We see no need to choose between these two lines of authority in the instant case. Even though the trustees may not be parties to a collective bargaining agreement, there are situations in which arbitration may well be a prerequisite to a suit for enforcement of contributions. Central States, Southeast and Southwest Area Pension Fund v. Howard Martin, Inc., 625 F.2d 171 (7 Cir. 1980), is a case in which arbitration served a useful purpose. We think, moreover, that it points to the correct disposition of the present appeal.

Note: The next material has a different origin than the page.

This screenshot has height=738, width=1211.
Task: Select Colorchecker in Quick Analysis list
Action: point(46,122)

In Howard Martin, the court affirmed a decision of the district court (Noland, D.J.) requiring benefit funds seeking to recover delinquent contributions to resort to arbitration under a collective bargaining contract as a prerequisite to bringing suit. In that case the employer was required to make contributions with respect to regular or extra employees, including employees who worked only part-time, but excluding employees who worked temporarily or in cases of an emergency. The employer contested the proper classification of certain employees under this formula. In affirming, the court was careful to peg its decision on the fact that there existed a genuine dispute as to the meaning of the contract which required the payments:


Judge Noland did not, nor do we, hold that collection suits must first be submitted to arbitration. Judge Noland correctly held that the facts in this case "clearly indicate a dispute arising out of an interpretation of the contract (and that the arbitration clause encompassed the dispute)."

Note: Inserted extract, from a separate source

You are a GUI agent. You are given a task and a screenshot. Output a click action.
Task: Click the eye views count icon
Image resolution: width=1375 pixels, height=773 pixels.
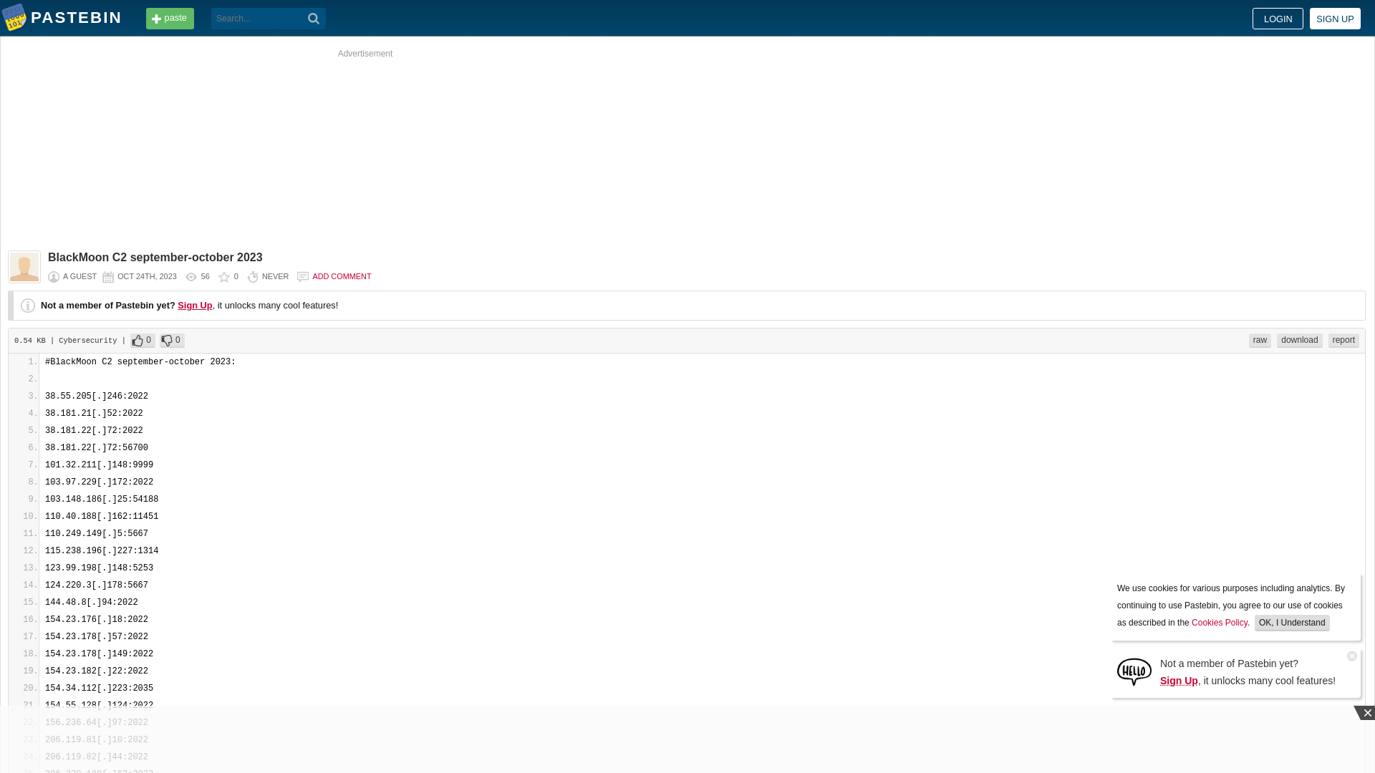[x=192, y=278]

We agree with the Funds ... that the Funds are not required to arbitrate disputes over delinquent payments. However, Judge Noland was correct in finding that this is not a simple collection case....


625 F.2d at 172.


As the quoted passage from Howard Martin discloses, the rationale of that decision was that the case was not a simple collection matter; rather, there was an underlying question of contractual interpretation warranting arbitration which was a prerequisite to collection. In contrast, the case at bar is a simple collection case. Defendant did not plead any affirmative defense to the complaint. It immediately sought summary judgment on the basis of the asserted procedural defense that arbitration was a prerequisite to judicial relief. Despite our requests during argument for tender of any substantive defense available to defendant, we were told only that defendant would claim that arbitration was not sought within the contractual period of limitations therefor. That is manifestly not an issue requiring resolution as a prerequisite to collection of delinquent payments. As we see it, there is nothing for an arbitrator to decide.


We therefore hold that, under the facts here, arbitration is not a prerequisite to maintaining the lawsuit. We reverse the judgment of the district court and remand the case for further proceedings consistent with this opinion.